__QUOTED PASSAGE__:
——————
From: "Michael R. Hines" <mrhines@linux.vnet.ibm.com>
To: Eric Blake <eblake@redhat.com>
Cc: aliguori@us.ibm.com, quintela@redhat.com, qemu-devel@nongnu.org,
owasserm@redhat.com, abali@us.ibm.com, mrhines@us.ibm.com,
gokul@us.ibm.com, pbonzini@redhat.com, chegu_vinod@hp.com,
knoel@redhat.com
Subject: Re: [Qemu-devel] [PATCH v3 resend/cleanup 1/8] rdma: update documentation to reflect new unpin support
Date: Fri, 12 Jul 2013 13:26:05 -0400 [thread overview]
Message-ID: <51E03C2D.9020206@linux.vnet.ibm.com> (raw)
In-Reply-To: <51E0382E.5030209@redhat.com>
On 07/12/2013 01:09 PM, Eric Blake wrote:
> On 07/12/2013 08:40 AM, mrhines@linux.vnet.ibm.com wrote:
>> From: "Michael R. Hines" <mrhines@us.ibm.com>
>>
>> As requested, the protocol now includes memory unpinning support.
>> This has been implemented in a non-optimized manner, in such a way
>> that one could devise an LRU or other workload-specific information
>> on top of the basic mechanism to influence the way unpinning happens
>> during runtime.
>>
>> The feature is not yet user-facing, and is thus can only be enabled
>> at compile-time.
>>
>> Reviewed-by: Eric Blake <eblake@redhat.com>
>> Signed-off-by: Michael R. Hines <mrhines@us.ibm.com>
>> ---
>> docs/rdma.txt | 51 ++++++++++++++++++++++++++++++---------------------
>> 1 file changed, 30 insertions(+), 21 deletions(-)
> I suggest splitting this patch into two; and cc-ing the first of the two
> patches through qemu-trivial (since formatting cleanups can be applied
> now, even while still waiting for a comprehensive review of the
> algorithm in the rest of the series)
My understanding is that the reviews have completed already,
including a very extensive test series that I performed which
included both virt-test results and non-virt-test results from both
myself and Chegu.
Am I mistaken?
——————
__SOURCE MATERIAL__:
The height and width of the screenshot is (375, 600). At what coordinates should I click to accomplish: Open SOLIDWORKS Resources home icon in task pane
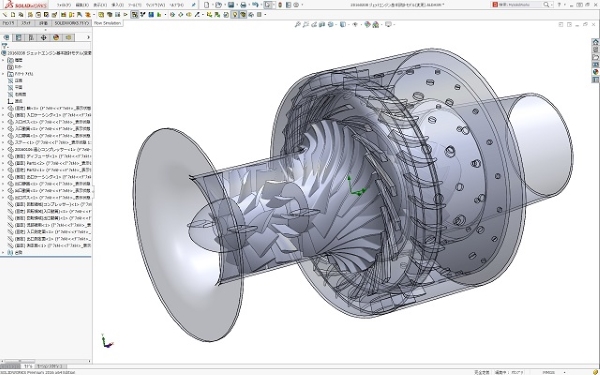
——————
__EXERCISE INSTRUCTIONS__:
(a) According to the RDMA patch email, how can the memory unpinning feature currently be enabled?
(b) Continue the RDMA patch email, picking up directly after its final sentence.
The data above bear no relation to the RDMA patch email.

__THE RESULTS__:
(a) It can be enabled only at compile time, because the feature is not yet user-facing.

(b)
>
>> diff --git a/docs/rdma.txt b/docs/rdma.txt
>> index 45a4b1d..45d1c8a 100644
>> --- a/docs/rdma.txt
>> +++ b/docs/rdma.txt
>> @@ -35,7 +35,7 @@ memory tracked during each live migration iteration round cannot keep pace
>> with the rate of dirty memory produced by the workload.
>>
>> RDMA currently comes in two flavors: both Ethernet based (RoCE, or RDMA
>> -over Convered Ethernet) as well as Infiniband-based. This implementation of
>> +over Converged Ethernet) as well as Infiniband-based. This implementation of
> Trivial
>
>> migration using RDMA is capable of using both technologies because of
>> the use of the OpenFabrics OFED software stack that abstracts out the
>> programming model irrespective of the underlying hardware.
>> @@ -188,9 +188,9 @@ header portion and a data portion (but together are transmitted
>> as a single SEND message).
>>
>> Header:
>> - * Length (of the data portion, uint32, network byte order)
>> - * Type (what command to perform, uint32, network byte order)
>> - * Repeat (Number of commands in data portion, same type only)
>> + * Length (of the data portion, uint32, network byte order)
>> + * Type (what command to perform, uint32, network byte order)
>> + * Repeat (Number of commands in data portion, same type only)
> trivial
>
>>
>> The 'Repeat' field is here to support future multiple page registrations
>> in a single message without any need to change the protocol itself
>> @@ -202,17 +202,19 @@ The maximum number of repeats is hard-coded to 4096. This is a conservative
>> limit based on the maximum size of a SEND message along with emperical
>> observations on the maximum future benefit of simultaneous page registrations.
>>
>> -The 'type' field has 10 different command values:
>> - 1. Unused
>> - 2. Error (sent to the source during bad things)
>> - 3. Ready (control-channel is available)
>> - 4. QEMU File (for sending non-live device state)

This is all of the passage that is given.